About this exercise:
Copy exactly the lines of the data below that run from the line holding "Toggle power bypass" through the line holding "Task: Open the settings", both ends included.

Stored data:

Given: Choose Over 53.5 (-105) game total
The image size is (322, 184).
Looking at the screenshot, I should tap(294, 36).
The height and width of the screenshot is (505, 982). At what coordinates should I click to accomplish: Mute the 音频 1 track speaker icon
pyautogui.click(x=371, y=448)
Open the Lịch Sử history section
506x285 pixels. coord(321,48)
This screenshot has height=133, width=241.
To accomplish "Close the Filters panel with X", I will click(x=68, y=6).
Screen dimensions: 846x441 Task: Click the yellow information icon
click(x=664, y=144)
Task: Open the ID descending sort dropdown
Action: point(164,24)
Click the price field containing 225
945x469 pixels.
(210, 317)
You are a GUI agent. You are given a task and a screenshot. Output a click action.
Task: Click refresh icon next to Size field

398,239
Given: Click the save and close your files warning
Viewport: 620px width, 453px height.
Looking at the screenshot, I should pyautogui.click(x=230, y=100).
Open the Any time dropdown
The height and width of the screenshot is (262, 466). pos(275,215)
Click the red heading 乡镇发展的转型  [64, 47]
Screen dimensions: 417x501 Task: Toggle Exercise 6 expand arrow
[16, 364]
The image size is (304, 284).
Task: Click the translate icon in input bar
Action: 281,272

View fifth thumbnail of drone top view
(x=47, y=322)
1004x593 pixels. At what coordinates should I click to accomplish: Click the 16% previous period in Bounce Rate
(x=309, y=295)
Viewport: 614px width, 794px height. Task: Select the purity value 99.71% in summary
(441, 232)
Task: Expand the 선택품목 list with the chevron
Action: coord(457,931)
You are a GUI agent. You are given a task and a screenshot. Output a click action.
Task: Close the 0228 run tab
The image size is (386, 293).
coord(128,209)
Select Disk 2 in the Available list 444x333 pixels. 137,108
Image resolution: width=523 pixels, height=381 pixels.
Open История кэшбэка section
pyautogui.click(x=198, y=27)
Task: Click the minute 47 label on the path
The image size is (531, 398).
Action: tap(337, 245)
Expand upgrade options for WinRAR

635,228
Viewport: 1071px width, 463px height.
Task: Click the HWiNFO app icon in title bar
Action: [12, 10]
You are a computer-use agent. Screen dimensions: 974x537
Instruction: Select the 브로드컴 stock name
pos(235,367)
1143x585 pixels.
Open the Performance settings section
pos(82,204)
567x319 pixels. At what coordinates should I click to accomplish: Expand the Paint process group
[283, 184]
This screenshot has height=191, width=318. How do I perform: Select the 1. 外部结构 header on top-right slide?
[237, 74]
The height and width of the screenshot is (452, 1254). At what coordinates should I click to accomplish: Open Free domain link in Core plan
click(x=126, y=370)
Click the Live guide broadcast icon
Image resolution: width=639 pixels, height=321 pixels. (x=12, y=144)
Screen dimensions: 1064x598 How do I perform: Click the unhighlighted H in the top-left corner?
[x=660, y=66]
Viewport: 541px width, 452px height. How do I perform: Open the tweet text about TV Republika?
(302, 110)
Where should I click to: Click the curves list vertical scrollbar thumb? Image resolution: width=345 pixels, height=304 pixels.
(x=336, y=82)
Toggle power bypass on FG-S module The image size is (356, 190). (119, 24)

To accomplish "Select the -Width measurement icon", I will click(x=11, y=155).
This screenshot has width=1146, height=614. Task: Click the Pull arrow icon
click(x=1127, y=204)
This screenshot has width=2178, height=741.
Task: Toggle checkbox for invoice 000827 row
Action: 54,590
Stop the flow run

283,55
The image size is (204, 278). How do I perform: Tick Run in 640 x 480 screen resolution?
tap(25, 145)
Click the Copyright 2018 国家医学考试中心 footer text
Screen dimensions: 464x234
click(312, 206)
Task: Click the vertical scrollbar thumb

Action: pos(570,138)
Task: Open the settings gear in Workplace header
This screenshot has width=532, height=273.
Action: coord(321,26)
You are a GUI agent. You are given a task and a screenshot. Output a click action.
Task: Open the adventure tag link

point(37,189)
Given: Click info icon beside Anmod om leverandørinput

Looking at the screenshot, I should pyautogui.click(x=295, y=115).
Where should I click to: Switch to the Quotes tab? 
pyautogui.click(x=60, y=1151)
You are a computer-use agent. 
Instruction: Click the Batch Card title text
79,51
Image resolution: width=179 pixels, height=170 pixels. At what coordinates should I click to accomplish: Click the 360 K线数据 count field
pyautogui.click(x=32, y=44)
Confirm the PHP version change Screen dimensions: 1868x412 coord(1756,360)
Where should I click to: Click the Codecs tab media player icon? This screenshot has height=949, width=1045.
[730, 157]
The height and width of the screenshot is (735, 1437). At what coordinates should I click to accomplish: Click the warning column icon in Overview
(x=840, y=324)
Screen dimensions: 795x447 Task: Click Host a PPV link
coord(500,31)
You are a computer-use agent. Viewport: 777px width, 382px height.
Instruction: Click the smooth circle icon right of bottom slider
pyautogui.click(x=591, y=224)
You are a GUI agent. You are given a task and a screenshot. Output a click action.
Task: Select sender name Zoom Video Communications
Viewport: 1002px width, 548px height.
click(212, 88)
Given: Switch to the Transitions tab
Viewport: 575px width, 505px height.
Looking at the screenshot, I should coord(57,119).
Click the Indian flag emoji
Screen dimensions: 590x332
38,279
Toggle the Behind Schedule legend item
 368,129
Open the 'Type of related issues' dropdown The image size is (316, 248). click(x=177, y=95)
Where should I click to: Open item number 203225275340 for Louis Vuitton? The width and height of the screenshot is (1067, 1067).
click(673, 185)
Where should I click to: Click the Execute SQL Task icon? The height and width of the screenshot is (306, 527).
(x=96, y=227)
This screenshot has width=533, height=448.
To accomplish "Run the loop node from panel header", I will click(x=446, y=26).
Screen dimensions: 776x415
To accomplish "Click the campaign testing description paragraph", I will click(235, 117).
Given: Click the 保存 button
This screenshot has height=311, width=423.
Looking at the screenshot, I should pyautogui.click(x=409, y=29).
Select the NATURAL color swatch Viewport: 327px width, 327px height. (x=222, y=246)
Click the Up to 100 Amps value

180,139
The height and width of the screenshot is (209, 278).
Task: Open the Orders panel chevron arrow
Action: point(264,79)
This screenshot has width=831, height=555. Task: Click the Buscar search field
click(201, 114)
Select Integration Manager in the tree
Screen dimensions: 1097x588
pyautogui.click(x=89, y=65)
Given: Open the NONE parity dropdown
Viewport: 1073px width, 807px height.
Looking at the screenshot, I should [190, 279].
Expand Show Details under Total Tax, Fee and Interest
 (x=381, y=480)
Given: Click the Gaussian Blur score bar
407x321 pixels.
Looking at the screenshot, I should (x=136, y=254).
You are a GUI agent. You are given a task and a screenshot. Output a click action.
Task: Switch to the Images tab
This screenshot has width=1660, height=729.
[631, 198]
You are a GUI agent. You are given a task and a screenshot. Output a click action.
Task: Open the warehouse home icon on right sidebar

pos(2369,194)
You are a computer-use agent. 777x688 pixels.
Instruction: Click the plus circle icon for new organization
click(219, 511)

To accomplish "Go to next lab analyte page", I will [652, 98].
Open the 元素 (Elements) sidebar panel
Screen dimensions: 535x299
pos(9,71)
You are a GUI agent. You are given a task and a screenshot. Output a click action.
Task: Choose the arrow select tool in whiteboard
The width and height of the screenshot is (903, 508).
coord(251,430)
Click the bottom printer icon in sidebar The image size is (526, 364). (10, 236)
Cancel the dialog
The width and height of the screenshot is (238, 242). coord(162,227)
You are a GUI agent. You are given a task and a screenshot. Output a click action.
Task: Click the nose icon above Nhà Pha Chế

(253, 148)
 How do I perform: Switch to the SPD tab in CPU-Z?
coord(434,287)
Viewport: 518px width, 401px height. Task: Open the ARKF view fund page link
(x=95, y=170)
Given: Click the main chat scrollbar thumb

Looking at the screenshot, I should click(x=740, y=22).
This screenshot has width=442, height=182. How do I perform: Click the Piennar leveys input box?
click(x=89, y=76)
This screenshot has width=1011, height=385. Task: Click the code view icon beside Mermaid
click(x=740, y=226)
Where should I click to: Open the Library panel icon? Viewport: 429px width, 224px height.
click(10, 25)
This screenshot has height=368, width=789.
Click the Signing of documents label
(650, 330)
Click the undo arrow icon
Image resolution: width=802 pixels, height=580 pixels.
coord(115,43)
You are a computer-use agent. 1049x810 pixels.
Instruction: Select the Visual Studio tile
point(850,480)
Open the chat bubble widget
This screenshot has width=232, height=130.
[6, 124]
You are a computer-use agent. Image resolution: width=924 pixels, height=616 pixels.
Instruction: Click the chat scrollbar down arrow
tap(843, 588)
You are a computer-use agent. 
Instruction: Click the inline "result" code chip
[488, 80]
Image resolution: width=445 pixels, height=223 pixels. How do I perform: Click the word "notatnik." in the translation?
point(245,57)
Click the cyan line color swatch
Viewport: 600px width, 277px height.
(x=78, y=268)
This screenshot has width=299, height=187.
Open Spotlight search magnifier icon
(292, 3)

Solution to the problem:
Toggle power bypass on FG-S module The image size is (356, 190). (119, 24)

To accomplish "Select the -Width measurement icon", I will click(x=11, y=155).
This screenshot has width=1146, height=614. Task: Click the Pull arrow icon
click(x=1127, y=204)
This screenshot has width=2178, height=741.
Task: Toggle checkbox for invoice 000827 row
Action: 54,590
Stop the flow run

283,55
The image size is (204, 278). How do I perform: Tick Run in 640 x 480 screen resolution?
tap(25, 145)
Click the Copyright 2018 国家医学考试中心 footer text
Screen dimensions: 464x234
click(312, 206)
Task: Click the vertical scrollbar thumb

Action: pos(570,138)
Task: Open the settings gear in Workplace header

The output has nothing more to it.